## START

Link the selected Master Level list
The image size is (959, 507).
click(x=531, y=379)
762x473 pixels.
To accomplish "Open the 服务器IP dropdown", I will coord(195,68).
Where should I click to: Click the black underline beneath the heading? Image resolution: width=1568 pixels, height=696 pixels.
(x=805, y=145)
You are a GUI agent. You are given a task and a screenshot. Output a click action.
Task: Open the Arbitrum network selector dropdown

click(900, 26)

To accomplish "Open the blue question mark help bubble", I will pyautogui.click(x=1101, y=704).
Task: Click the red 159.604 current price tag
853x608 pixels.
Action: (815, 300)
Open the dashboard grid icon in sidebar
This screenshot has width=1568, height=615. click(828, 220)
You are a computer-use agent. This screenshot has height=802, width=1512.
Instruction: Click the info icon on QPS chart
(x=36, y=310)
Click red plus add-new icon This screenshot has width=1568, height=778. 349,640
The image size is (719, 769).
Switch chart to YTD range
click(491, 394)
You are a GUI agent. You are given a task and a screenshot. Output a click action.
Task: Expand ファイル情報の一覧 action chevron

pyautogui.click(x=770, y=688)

## END

Rewrite the entire listing above, changing every "dropdown" to "drop-down menu" and leaving everything else unchanged.

Link the selected Master Level list
The image size is (959, 507).
click(x=531, y=379)
762x473 pixels.
To accomplish "Open the 服务器IP drop-down menu", I will coord(195,68).
Where should I click to: Click the black underline beneath the heading? Image resolution: width=1568 pixels, height=696 pixels.
(x=805, y=145)
You are a GUI agent. You are given a task and a screenshot. Output a click action.
Task: Open the Arbitrum network selector drop-down menu

click(900, 26)

To accomplish "Open the blue question mark help bubble", I will pyautogui.click(x=1101, y=704).
Task: Click the red 159.604 current price tag
853x608 pixels.
Action: (815, 300)
Open the dashboard grid icon in sidebar
This screenshot has width=1568, height=615. click(828, 220)
You are a computer-use agent. This screenshot has height=802, width=1512.
Instruction: Click the info icon on QPS chart
(x=36, y=310)
Click red plus add-new icon This screenshot has width=1568, height=778. 349,640
The image size is (719, 769).
Switch chart to YTD range
click(491, 394)
You are a GUI agent. You are given a task and a screenshot. Output a click action.
Task: Expand ファイル情報の一覧 action chevron

pyautogui.click(x=770, y=688)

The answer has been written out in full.